Hello people I am having a problem was a very simple string comparision kernel. I experience a crash on the line “g_odata[tid]=1;”. If the if statement is removed so that all threads execute the “g_odata[tid]=1;” line then the kernel runs happily. The kernel also works without error in Emu mode. I feel like I must have missed something very fundamental. Can someone please explain this error for me?

#########################

[codebox]global void

testKernel(int* g_odata, unsigned int numSignatures, int candidateLength, int sigLength, char* candidate,char* sigs)

{

// access thread id

unsigned int tid = (blockIdx.x *blockDim.x ) + threadIdx.x;

if(tid >= numSignatures) //better safe then sorry

   return;

for(int i=0;i<candidateLength;i++){

  int j=0;

	

  while(j < sigLength && candidate[i+j] == sigs[(tid*sigLength)+j] && j < candidateLength-i){

       j++;

  }

  if(j == sigLength){

       g_odata[tid]=1;

       break;

  }

}

}[/codebox]

#########################

Cheers,

Alex

That looks pretty innocuous to me. Are you certain that the dimensions of g_odata cannot permit the store to global memory to go out of bounds?
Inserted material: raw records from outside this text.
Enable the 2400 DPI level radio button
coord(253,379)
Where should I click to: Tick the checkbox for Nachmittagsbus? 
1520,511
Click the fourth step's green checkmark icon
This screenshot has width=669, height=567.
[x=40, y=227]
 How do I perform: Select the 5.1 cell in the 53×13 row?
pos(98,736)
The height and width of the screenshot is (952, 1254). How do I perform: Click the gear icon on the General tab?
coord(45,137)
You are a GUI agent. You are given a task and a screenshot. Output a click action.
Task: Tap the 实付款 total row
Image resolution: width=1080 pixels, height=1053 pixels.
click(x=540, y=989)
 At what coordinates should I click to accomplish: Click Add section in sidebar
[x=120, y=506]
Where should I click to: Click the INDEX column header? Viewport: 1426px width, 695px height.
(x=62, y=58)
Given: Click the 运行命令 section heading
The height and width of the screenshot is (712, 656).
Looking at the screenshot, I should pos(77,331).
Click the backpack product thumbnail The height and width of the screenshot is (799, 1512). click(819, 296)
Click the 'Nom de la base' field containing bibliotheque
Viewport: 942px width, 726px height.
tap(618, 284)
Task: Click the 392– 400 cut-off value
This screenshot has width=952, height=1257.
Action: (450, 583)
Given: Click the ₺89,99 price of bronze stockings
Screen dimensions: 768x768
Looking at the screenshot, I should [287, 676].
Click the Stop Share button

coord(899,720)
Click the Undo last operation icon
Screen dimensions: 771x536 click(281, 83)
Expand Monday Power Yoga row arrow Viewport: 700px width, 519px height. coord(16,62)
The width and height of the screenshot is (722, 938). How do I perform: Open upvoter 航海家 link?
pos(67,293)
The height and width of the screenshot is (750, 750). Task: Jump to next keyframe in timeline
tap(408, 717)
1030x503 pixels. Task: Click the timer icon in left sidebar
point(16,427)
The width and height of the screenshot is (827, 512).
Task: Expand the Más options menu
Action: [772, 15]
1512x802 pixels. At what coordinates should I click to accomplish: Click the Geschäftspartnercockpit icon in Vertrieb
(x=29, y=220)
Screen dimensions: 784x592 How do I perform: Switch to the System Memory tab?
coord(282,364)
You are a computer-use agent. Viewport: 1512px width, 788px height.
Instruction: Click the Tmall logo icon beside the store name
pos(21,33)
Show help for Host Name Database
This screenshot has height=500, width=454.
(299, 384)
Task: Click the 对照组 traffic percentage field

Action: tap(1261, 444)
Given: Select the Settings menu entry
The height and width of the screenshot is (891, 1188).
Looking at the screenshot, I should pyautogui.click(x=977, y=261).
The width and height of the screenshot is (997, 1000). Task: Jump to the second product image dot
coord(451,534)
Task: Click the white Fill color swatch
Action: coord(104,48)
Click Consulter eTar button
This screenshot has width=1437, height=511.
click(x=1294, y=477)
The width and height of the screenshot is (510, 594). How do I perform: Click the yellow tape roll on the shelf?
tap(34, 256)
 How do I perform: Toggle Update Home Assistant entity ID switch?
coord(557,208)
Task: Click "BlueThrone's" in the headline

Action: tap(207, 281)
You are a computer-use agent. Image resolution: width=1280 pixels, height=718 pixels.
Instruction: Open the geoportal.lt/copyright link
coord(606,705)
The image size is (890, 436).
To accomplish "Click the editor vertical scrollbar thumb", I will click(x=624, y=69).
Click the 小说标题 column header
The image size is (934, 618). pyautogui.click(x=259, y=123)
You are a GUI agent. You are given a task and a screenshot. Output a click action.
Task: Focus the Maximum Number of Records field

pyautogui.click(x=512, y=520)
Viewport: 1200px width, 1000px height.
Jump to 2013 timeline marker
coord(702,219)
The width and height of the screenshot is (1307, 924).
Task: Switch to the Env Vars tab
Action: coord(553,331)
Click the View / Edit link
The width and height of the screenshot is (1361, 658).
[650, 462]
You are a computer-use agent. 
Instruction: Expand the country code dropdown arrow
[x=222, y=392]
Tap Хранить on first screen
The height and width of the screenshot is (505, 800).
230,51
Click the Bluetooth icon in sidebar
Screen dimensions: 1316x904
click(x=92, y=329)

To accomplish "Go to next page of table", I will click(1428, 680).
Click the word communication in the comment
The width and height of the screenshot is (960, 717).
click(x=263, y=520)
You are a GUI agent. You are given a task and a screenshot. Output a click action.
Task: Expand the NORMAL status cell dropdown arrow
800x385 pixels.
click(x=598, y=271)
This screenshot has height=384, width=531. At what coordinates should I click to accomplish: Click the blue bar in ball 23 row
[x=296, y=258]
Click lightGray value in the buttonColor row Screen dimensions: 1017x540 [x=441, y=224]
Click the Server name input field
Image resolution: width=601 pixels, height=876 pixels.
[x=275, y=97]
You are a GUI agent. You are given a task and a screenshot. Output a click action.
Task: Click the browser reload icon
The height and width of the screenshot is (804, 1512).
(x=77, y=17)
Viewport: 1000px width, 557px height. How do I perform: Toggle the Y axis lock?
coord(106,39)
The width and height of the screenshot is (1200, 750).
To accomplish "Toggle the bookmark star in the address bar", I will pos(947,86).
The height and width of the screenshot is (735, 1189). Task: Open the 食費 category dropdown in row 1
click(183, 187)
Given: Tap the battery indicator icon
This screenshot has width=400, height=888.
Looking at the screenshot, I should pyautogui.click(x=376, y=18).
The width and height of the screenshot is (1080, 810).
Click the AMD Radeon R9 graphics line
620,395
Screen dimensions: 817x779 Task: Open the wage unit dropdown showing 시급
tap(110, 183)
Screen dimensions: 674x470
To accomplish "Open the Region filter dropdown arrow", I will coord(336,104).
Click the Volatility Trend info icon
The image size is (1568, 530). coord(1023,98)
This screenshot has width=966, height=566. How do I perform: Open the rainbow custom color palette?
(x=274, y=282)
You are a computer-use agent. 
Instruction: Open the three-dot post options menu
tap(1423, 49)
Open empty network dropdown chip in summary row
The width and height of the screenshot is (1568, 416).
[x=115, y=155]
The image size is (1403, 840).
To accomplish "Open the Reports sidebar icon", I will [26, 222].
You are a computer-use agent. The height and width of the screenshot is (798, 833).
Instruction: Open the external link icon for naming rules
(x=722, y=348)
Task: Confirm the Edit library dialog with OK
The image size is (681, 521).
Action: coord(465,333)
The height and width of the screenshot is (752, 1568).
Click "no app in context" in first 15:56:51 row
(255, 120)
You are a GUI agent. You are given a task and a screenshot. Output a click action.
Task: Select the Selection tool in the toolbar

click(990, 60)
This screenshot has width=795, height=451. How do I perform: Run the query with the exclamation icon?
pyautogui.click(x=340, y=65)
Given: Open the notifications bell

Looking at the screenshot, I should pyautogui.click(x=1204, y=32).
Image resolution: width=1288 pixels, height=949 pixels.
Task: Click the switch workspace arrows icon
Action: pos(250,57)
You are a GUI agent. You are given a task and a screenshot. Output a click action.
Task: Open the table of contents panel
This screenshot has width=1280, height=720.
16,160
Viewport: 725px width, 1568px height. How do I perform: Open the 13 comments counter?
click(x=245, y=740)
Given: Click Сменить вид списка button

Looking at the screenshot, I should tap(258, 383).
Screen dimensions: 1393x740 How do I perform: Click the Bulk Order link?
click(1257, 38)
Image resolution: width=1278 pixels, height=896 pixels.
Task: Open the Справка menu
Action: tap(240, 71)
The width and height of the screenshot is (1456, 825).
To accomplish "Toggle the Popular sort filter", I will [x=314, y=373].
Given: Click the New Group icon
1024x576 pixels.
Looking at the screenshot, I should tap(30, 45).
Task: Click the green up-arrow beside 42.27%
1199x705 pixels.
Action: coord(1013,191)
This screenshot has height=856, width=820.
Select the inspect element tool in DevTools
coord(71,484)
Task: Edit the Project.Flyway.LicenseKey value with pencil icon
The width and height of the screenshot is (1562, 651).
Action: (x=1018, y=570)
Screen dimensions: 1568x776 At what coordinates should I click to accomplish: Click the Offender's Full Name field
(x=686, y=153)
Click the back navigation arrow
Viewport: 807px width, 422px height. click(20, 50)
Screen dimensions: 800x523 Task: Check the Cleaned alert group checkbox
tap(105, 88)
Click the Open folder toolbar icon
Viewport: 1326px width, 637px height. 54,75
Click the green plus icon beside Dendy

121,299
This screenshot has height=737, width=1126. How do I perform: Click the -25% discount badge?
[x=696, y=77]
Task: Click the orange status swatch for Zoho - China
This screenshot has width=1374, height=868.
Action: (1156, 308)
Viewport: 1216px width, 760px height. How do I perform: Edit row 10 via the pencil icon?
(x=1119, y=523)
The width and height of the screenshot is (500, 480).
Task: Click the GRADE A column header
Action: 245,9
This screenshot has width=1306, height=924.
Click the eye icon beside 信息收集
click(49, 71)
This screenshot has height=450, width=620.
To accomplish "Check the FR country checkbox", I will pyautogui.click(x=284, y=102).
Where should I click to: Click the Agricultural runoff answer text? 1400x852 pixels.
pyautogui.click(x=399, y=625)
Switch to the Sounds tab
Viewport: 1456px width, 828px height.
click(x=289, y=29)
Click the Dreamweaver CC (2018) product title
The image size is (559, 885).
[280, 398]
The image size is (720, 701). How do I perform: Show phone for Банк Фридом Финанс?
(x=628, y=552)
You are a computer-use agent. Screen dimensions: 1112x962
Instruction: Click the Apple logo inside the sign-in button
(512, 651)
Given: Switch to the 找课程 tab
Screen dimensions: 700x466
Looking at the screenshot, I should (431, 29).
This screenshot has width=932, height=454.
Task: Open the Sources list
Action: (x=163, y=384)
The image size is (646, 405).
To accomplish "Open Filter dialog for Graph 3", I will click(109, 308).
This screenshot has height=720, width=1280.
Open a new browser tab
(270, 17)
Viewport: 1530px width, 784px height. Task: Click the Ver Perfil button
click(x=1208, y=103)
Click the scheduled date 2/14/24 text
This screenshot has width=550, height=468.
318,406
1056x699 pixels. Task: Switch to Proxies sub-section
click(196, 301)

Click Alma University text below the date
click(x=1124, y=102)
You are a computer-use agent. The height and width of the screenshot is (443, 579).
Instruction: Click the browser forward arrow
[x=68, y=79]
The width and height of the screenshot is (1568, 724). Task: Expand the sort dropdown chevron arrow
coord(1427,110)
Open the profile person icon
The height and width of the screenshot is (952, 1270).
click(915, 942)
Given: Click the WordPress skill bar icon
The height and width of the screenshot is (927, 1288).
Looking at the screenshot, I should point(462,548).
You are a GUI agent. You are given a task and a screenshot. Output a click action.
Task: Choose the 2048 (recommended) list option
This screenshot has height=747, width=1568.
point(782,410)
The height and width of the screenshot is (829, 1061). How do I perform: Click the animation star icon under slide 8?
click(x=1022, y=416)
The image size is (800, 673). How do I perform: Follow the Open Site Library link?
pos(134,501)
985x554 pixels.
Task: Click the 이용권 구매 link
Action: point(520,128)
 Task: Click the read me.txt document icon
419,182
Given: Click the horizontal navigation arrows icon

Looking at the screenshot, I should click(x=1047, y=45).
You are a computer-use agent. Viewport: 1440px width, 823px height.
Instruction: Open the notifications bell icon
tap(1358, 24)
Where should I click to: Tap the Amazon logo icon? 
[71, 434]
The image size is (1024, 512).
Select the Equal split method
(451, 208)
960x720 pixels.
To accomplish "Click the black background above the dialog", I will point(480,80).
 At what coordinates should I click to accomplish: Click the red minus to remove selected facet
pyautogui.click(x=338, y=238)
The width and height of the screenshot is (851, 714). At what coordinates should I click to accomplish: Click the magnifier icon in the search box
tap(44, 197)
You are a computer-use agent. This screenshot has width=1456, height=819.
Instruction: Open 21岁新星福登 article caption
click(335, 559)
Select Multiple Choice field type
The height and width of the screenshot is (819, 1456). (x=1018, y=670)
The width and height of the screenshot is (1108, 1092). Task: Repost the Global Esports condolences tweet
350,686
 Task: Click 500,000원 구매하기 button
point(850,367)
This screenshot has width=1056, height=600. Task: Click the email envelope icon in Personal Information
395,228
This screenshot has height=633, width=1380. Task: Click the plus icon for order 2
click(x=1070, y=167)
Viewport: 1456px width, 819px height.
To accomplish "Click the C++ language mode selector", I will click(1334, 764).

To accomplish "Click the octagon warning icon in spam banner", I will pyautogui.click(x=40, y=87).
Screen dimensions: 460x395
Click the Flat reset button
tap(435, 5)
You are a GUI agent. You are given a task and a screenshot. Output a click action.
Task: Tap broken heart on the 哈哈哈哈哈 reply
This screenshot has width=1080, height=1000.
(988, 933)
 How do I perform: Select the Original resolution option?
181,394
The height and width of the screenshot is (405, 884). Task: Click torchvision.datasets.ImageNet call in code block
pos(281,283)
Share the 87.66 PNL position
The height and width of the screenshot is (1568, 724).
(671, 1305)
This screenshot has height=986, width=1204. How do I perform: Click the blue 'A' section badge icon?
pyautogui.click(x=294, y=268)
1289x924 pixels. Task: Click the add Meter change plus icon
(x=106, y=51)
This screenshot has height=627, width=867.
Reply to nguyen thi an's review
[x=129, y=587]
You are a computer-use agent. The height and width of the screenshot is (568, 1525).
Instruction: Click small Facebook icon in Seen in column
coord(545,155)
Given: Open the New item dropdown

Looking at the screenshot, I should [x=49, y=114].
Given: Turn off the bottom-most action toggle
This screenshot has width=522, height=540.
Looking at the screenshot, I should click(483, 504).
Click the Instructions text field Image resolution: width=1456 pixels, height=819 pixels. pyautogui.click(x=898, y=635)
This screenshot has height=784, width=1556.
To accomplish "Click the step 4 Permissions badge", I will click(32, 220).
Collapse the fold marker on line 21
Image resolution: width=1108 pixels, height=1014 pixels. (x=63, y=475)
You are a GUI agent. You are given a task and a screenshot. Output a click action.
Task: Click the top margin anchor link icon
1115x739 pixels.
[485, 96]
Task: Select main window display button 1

Yes I am sure there is enough memory allocated as the problem is not present when all threads preform the write. As a test I changed the line to “g_odata[0]=1;” and the error still occurs. I only encounter a kernel crash when some threads take the path that leads to the memory being set and some do not. That is to say if all threads find a match there is no error and if all threads do not find a match there is no error.

Thanks for the help :)

“i” is increasing only by 1 for every iteration. Is that ok? (I thought it was like a base-index for a signature)

Got it! No idea why on earth it manifested with that behaviour but the bug was unrelated. I had without noticing been passing the host candiate pointer not the device candiate pointer. I am still interested in how this caused the observed behaviour and if anyone knows that would be great to learn.

Moral of the story if it works in Emu mode you probably passed the wrong pointer.

That would depend on the matching algorithm. In this case I simplified it to brute force to eliminate possible points of error.

Without that statement, the compiler could probably see that the whole loop (including the access to the candidate pointer) didn’t do anything, and so optimised it away, eliminating the candidate read that was causing the problem.

Indeed! I never expected the complier to be quite that good at optimizing.